TNNI3
Troponin I (TnI), along with troponin T (TnT) and troponin C (TnC), is one of 3 subunits that form the troponin complex of the thin filaments of striated muscle. TnI is the inhibitory subunit; blocking actin-myosin interactions and thereby mediating striated muscle relaxation. The TnI subfamily contains three genes: TnI-skeletal-fast-twitch, TnI-skeletal-slow-twitch, and TnI-cardiac. This gene encodes the TnI-cardiac protein and is exclusively expressed in cardiac muscle tissues. Mutations in this gene cause familial hypertrophic cardiomyopathy type 7 (CMH7) and familial restrictive cardiomyopathy (RCM). [provided by RefSeq, Jul 2008]
Full Name
TNNI3 Gene(Protein Coding) Troponin I3, Cardiac Type
Function
Troponin I is the inhibitory subunit of troponin, the thin filament regulatory complex which confers calcium-sensitivity to striated muscle actomyosin ATPase activity.
Biological Process
Cardiac muscle contraction Source: UniProtKB
Cellular calcium ion homeostasis Source: UniProtKB
Heart contraction Source: UniProtKB
Heart development Source: UniProtKB
Muscle contraction Source: GO_Central
Muscle filament sliding Source: Reactome
Negative regulation of ATPase activity Source: UniProtKB
Regulation of cardiac muscle contraction by calcium ion signaling Source: CAFA
Regulation of systemic arterial blood pressure by ischemic conditions Source: UniProtKB
Skeletal muscle contraction Source: GO_Central
Vasculogenesis Source: UniProtKB
Ventricular cardiac muscle tissue morphogenesis Source: HGNC-UCL
Cellular Location
Cardiac Troponin complex; Troponin complex; Cytosol; Cardiac myofibril; Sarcomere
Involvement in disease
Cardiomyopathy, familial hypertrophic 7 (CMH7):
A hereditary heart disorder characterized by ventricular hypertrophy, which is usually asymmetric and often involves the interventricular septum. The symptoms include dyspnea, syncope, collapse, palpitations, and chest pain. They can be readily provoked by exercise. The disorder has inter- and intrafamilial variability ranging from benign to malignant forms with high risk of cardiac failure and sudden cardiac death.

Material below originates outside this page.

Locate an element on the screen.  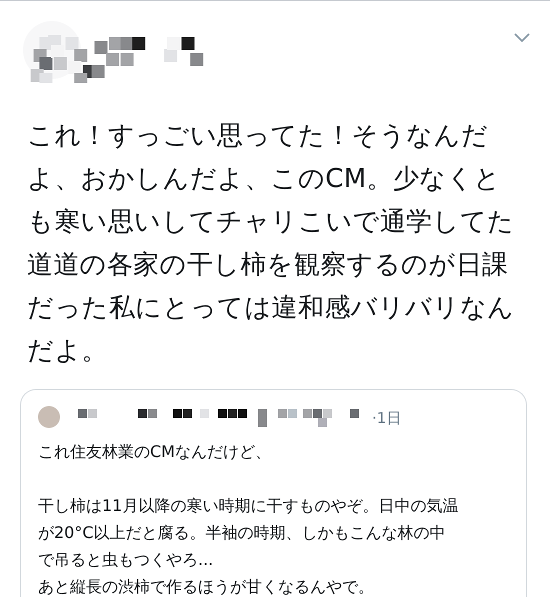
chevron-down-icon is located at coordinates (522, 38).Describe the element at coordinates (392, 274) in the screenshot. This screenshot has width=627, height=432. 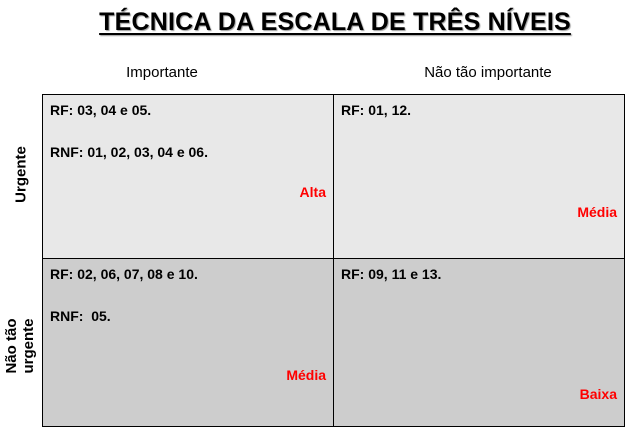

Cardiomyopathy, familial restrictive 1 (RCM1):
A heart disorder characterized by impaired filling of the ventricles with reduced diastolic volume, in the presence of normal or near normal wall thickness and systolic function.
Cardiomyopathy, dilated 2A (CMD2A):
A disorder characterized by ventricular dilation and impaired systolic function, resulting in congestive heart failure and arrhythmia. Patients are at risk of premature death.
Cardiomyopathy, dilated 1FF (CMD1FF):
A disorder characterized by ventricular dilation and impaired systolic function, resulting in congestive heart failure and arrhythmia. Patients are at risk of premature death.
PTM
Phosphorylated at Ser-42 and Ser-44 by PRKCE; phosphorylation increases myocardium contractile dysfunction (By similarity). Phosphorylated at Ser-23 and Ser-24 by PRKD1; phosphorylation reduces myofilament calcium sensitivity. Phosphorylated preferentially at Thr-31. Phosphorylation by STK4/MST1 alters its binding affinity to TNNC1 (cardiac Tn-C) and TNNT2 (cardiac Tn-T).